Assicurazione auto: quanto aumenta in caso di incidente?

Chi provoca un sinistro subisce un rincaro dell'assicurazione che varia anche a seconda della Provincia di residenza. Ecco quanto si paga in media da Nord a Sud

26 settembre 2019 - 11:51

Nell’assicurazione Rc auto, se causi un incidente, puoi subire un aumento stangata di 462 euro. Pertanto, se l’anno prima pagavi 1.000 euro di Rca, l’anno dopo pagherai 1.462 euro. È il risultato di una recente ricerca, che evidenzia il meccanismo del bonus malus. Cominciamo dal malus: se provochi un sinistro, hai un aumento fortissimo di polizza, con un peggioramento di due classi di merito in un colpo solo. Se invece non causi incidenti, hai un bonus. Occhio: non significa affatto che la Rca scenderà l’anno dopo. La compagnia è pur sempre libera di applicare aumenti. Vuole solo dire che non ci sarà un rincaro notevole. Un sistema che da sempre avvantaggia le compagnie, in un regime di libero mercato: possono praticare i prezzi che vogliono.

I NUMERI DELL’INDAGINE SU INCIDENTI E RINCARI RCA

Per ottenere i dati, Facile.it ha analizzato un campione di 14.000 preventivi raccolti nel primo trimestre del 2019. C’è quasi parità di profilo: classe di merito, età, auto. Ma con una differenza pesantissima: la Provincia di residenza. Chi vive in zone dove gli incidenti e le frodi Rca sono pochi, subirà un rincaro forte; chi vive in zone dove i sinistri e le truffe sono parecchie, subirà un aumento notevolissimo. Comunque sia, nessuno si salva. Per esempio, a Salerno per un automobilista in prima classe di merito (molto prudente) responsabile di un incidente, la media del miglior prezzo disponibile una volta scivolato in terza classe aumenta del 98,6%: sono 462 euro in più. A Firenze (la virtuosa, con il rincaro meno forte) l’aumento medio è del 18,8%: 69 euro in più.

AUMENTI AL SUD DOPO UN SINISTRO: DISASTRO

Tremenda la batosta per chi vive al Sud. Non solo Salerno. A Napoli, il passaggio dalla prima alla terza classe di merito comporta un rincaro del 76,1%, con un aggravio “monstre” di 442 euro. A Prato (altissima la frequenza di incidenti causati da cinesi residenti), aumento medio del 75,8%: 454 euro in più. Situazione infernale anche a Caserta: rincaro medio del 70,3% (corrispondente a 419 euro). A Palermo, l’aumento medio è pari al 63,6%: maggiorazione di 241 euro.

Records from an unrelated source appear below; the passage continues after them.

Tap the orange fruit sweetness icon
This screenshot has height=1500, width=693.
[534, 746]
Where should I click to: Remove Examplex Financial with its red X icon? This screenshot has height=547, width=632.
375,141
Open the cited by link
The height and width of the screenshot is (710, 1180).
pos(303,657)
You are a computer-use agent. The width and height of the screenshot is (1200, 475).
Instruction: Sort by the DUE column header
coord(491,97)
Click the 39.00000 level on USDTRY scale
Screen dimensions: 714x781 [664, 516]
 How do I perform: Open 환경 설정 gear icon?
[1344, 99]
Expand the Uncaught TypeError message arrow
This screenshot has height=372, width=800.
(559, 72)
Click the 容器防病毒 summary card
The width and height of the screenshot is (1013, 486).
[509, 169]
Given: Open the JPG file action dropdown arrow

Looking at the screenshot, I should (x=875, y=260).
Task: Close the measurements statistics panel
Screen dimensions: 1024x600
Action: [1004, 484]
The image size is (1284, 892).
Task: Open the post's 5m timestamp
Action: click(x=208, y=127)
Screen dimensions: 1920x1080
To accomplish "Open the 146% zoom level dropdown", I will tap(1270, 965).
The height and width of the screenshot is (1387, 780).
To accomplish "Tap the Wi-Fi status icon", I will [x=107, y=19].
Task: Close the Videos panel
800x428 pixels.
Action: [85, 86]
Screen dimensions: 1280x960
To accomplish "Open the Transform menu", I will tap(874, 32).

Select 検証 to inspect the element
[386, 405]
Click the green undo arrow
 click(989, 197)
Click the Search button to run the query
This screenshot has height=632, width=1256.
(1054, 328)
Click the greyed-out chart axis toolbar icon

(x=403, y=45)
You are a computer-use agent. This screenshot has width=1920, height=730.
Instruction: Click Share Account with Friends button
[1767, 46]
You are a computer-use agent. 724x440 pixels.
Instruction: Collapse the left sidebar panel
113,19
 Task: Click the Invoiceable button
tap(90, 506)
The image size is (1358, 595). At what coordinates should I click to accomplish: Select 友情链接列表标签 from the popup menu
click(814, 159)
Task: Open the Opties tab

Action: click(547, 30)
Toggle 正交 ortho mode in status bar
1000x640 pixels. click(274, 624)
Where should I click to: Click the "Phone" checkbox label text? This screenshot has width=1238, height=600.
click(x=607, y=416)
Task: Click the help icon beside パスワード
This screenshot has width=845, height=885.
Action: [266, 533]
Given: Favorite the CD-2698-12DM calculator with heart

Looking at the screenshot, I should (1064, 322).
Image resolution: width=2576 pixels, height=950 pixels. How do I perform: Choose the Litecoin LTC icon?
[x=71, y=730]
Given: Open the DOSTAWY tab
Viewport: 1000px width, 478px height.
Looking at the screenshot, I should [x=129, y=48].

RCA: ALTRE PROVINCE SFORTUNATE

La sesta posizione delle Province peggiori è occupata da Pistoia: qui, in media, gli automobilisti devono fare i conti con un aumento del 62,3%, ossia 244 euro in più. Seguono le province di Pavia e Pisa, dove l’aumento medio è pari, rispettivamente, a 60,2% e 58,4%. Al nono posto Frosinone: aumento medio del 56,6%, pari a 173 euro. Decima di questa triste top ten è Ancona dove, a seguito di un incidente con colpa, il rincaro è del 51,5%, vale a dire 167 euro in più. Il fatto è che gli automobilisti virtuosi pagano per gli incidenti e le frodi di pochi: lo prevede il meccanismo Rca con bonus malus. Fra i vari tentativi per risparmiare, c’è la Rca con scatola nera: più si è prudenti, meno la Rca è costosa al rinnovo. In alternativa, se conviene, si paga il danno direttamente, senza far scattare il malus: l’assicuratore consiglierà il cliente sull’eventuale opportunità di una simile operazione.